28. Palacios. This project is the third phase of Projects 6 and 15.

29. Liberty. This project is the next phase of Project 4.

30. Black Warrior Storage. Southeast Gas Storage LLC (SGS), an affiliate of El Paso-Tennessee is developing the 20-bcf Black Warrior Storage Project, in Monroe County, Miss. The proposed depleted-field gas storage would interconnect with Tennessee’s 500 Line downstream of its Columbus compressor station in Zone 1 via a new 24-in. OD pipeline. The facility would provide as much as 333 MMcfd of injection capacity and 375 MMcfd of withdrawal capacity, with a proposed in-service date of June 2010.

31. Mississippi Hub. EnergySouth is building its Mississippi Hub facility at the Bond Salt Dome structure near Jackson County, Miss. The company plans to complete it in two phases; the first of two caverns becoming operational in late 2009, the second in mid-2011. EnergySouth expects the project to have 15 bcf of working-gas capacity, 1.5 bcfd of withdrawal capability, and 750 MMcfd of injection capacity by November 2009. It plans interconnections with Sonat, Transco, and SESH.

32. Arcadia. Martin Midstream began storage services at the Arcadia storage field in 2007 and plans to boost working-gas capacity by 1 bcf by adding a fourth cavern in December 2008. Deliverability would total 200 MMcfd and injection capacity is to reach 125 MMcfd.

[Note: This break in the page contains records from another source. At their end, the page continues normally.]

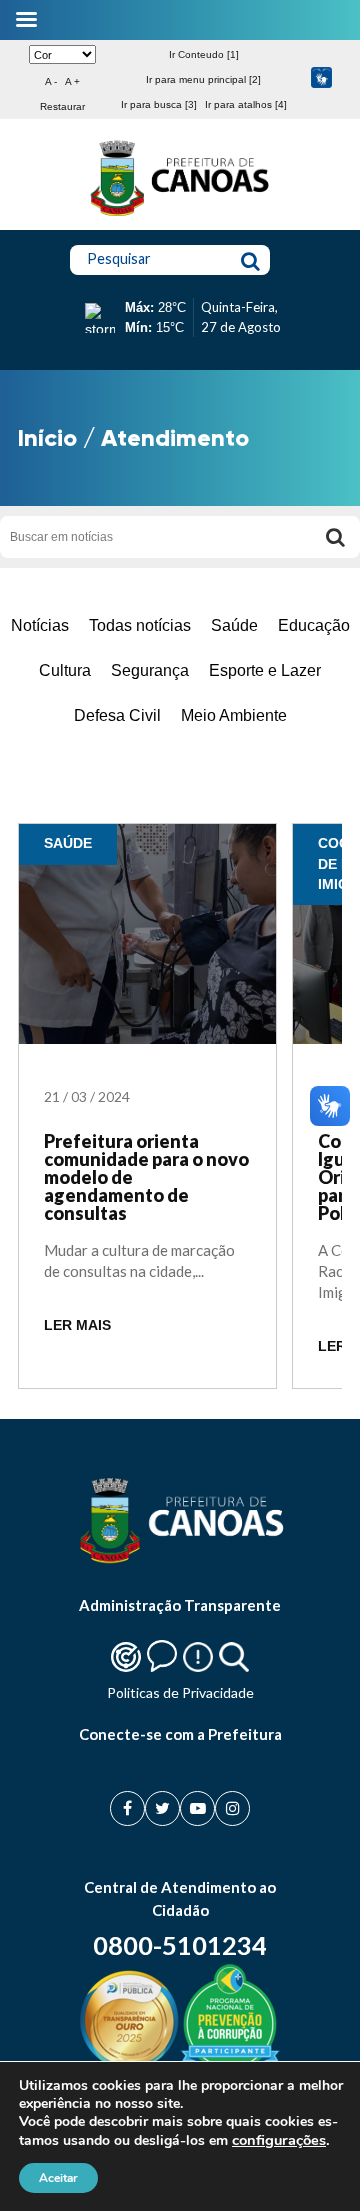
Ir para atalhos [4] (246, 104)
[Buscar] (335, 537)
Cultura (65, 670)
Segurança (150, 670)
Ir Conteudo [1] (204, 54)
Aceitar (58, 2178)
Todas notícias (140, 625)
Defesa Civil (117, 715)
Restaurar (62, 106)
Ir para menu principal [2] (203, 79)
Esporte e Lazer (265, 670)
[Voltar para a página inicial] (180, 216)
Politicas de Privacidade (180, 1692)
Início (47, 437)
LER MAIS (77, 1325)
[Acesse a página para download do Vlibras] (321, 79)
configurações (279, 2140)
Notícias (40, 625)
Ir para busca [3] (159, 104)
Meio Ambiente (234, 715)
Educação (314, 625)
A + (72, 81)
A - (51, 81)
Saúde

Phase II and Phase III expansions each consist of constructing a new cavern with 7 bcf of working-gas capacity, to be completed in August 2010 and August 2012, respectively. Phase II would provide 600 MMcfd of incremental withdrawal capacity and 170 MMcfd of additional injection capacity.

References

  1. Estimate of Maximum Underground Working Gas Storage Capacity in the United States: 2007 Update, Energy Information Administration, 2007.
  2. Bentek Market Alert: “I” of the Storm, Part One, Bentek Energy LLC, Mar. 11, 2008.
  3. Murrell, R., Energy South presentation to LDC Forum-Southeast, Atlanta, Apr. 14-16, 2008.